● Problem description:
Hand back each record exactly as you find it.

#### Data listing ####

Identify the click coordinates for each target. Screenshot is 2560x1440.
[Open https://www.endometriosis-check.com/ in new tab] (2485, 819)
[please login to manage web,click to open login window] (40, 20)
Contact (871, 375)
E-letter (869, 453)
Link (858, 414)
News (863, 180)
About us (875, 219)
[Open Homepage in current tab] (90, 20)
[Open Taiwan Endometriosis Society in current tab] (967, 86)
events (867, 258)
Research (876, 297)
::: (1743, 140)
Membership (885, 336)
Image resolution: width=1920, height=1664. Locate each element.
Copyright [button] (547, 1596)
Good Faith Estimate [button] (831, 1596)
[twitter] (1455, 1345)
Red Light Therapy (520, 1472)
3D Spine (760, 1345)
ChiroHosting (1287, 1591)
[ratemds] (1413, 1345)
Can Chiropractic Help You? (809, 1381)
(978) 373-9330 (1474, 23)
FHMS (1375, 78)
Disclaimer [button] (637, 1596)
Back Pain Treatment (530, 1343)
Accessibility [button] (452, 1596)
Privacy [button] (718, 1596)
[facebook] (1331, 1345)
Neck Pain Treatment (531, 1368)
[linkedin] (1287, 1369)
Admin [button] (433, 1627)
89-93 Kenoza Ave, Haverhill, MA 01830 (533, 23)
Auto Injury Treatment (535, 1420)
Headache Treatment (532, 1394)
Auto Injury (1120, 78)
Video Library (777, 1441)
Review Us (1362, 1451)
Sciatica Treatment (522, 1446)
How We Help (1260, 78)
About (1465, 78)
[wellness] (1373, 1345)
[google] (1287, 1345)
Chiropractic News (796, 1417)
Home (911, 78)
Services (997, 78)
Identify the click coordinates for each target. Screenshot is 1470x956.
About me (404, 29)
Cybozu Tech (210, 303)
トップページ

####

● Solution for this exercise:
Identify the click coordinates for each target. Screenshot is 2560x1440.
[Open https://www.endometriosis-check.com/ in new tab] (2485, 819)
[please login to manage web,click to open login window] (40, 20)
Contact (871, 375)
E-letter (869, 453)
Link (858, 414)
News (863, 180)
About us (875, 219)
[Open Homepage in current tab] (90, 20)
[Open Taiwan Endometriosis Society in current tab] (967, 86)
events (867, 258)
Research (876, 297)
::: (1743, 140)
Membership (885, 336)
Image resolution: width=1920, height=1664. Locate each element.
Copyright [button] (547, 1596)
Good Faith Estimate [button] (831, 1596)
[twitter] (1455, 1345)
Red Light Therapy (520, 1472)
3D Spine (760, 1345)
ChiroHosting (1287, 1591)
[ratemds] (1413, 1345)
Can Chiropractic Help You? (809, 1381)
(978) 373-9330 (1474, 23)
FHMS (1375, 78)
Disclaimer [button] (637, 1596)
Back Pain Treatment (530, 1343)
Accessibility [button] (452, 1596)
Privacy [button] (718, 1596)
[facebook] (1331, 1345)
Neck Pain Treatment (531, 1368)
[linkedin] (1287, 1369)
Admin [button] (433, 1627)
89-93 Kenoza Ave, Haverhill, MA 01830 (533, 23)
Auto Injury Treatment (535, 1420)
Headache Treatment (532, 1394)
Auto Injury (1120, 78)
Video Library (777, 1441)
Review Us (1362, 1451)
Sciatica Treatment (522, 1446)
How We Help (1260, 78)
About (1465, 78)
[wellness] (1373, 1345)
[google] (1287, 1345)
Chiropractic News (796, 1417)
Home (911, 78)
Services (997, 78)
Identify the click coordinates for each target. Screenshot is 1470x956.
About me (404, 29)
Cybozu Tech (210, 303)
トップページ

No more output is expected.